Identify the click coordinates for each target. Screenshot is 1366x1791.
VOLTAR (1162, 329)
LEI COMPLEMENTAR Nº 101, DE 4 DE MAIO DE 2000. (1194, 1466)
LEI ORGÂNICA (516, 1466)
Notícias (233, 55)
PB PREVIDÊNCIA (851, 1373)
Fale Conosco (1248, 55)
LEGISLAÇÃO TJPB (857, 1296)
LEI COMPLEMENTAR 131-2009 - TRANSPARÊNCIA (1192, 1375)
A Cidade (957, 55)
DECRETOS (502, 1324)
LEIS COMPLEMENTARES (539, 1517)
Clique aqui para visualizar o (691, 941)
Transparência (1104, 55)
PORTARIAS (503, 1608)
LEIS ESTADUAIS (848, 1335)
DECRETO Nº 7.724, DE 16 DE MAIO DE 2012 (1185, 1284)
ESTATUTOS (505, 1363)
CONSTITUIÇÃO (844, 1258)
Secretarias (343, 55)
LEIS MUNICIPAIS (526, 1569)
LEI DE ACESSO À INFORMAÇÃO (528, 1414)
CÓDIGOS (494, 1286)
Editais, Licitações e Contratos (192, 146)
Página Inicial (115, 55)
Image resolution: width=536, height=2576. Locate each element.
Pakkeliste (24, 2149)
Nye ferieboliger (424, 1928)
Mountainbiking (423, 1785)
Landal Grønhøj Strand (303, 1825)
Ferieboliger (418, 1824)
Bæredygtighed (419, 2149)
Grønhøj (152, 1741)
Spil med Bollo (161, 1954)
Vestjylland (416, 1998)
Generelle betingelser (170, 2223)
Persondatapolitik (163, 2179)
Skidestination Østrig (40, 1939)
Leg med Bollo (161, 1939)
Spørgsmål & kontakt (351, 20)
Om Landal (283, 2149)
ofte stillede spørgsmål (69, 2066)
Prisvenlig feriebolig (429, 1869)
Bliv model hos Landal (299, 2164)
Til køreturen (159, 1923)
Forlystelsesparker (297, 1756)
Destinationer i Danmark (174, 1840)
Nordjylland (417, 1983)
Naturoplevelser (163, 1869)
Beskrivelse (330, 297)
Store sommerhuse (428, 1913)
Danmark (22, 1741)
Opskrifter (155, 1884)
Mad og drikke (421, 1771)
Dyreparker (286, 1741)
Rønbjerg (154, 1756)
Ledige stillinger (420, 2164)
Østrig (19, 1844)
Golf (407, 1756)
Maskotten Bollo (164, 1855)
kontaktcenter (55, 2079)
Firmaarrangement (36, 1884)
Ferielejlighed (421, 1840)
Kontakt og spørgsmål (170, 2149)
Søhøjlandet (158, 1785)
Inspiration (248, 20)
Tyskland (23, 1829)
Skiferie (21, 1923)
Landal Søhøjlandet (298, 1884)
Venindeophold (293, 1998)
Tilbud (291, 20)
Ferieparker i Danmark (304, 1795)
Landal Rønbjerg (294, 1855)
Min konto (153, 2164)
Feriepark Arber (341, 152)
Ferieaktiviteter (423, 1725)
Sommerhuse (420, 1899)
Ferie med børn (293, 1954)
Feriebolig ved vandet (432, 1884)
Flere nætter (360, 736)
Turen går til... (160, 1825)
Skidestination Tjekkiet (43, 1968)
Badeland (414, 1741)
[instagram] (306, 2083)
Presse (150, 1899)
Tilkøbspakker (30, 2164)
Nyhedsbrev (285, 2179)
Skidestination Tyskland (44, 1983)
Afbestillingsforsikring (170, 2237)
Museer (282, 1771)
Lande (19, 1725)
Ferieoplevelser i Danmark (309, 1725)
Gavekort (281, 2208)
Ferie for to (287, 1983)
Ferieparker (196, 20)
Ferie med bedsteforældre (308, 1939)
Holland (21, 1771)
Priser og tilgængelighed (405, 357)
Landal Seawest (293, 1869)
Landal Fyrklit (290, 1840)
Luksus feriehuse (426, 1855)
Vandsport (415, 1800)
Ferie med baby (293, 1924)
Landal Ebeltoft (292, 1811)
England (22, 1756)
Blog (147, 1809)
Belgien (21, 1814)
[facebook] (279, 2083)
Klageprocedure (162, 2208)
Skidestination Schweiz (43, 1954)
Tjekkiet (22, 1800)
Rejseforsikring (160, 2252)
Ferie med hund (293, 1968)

### Work to be completed:
Which lines above contain the word "Bollo"? Copy all of them.

### Exercise answer:
Spil med Bollo (161, 1954)
Leg med Bollo (161, 1939)
Maskotten Bollo (164, 1855)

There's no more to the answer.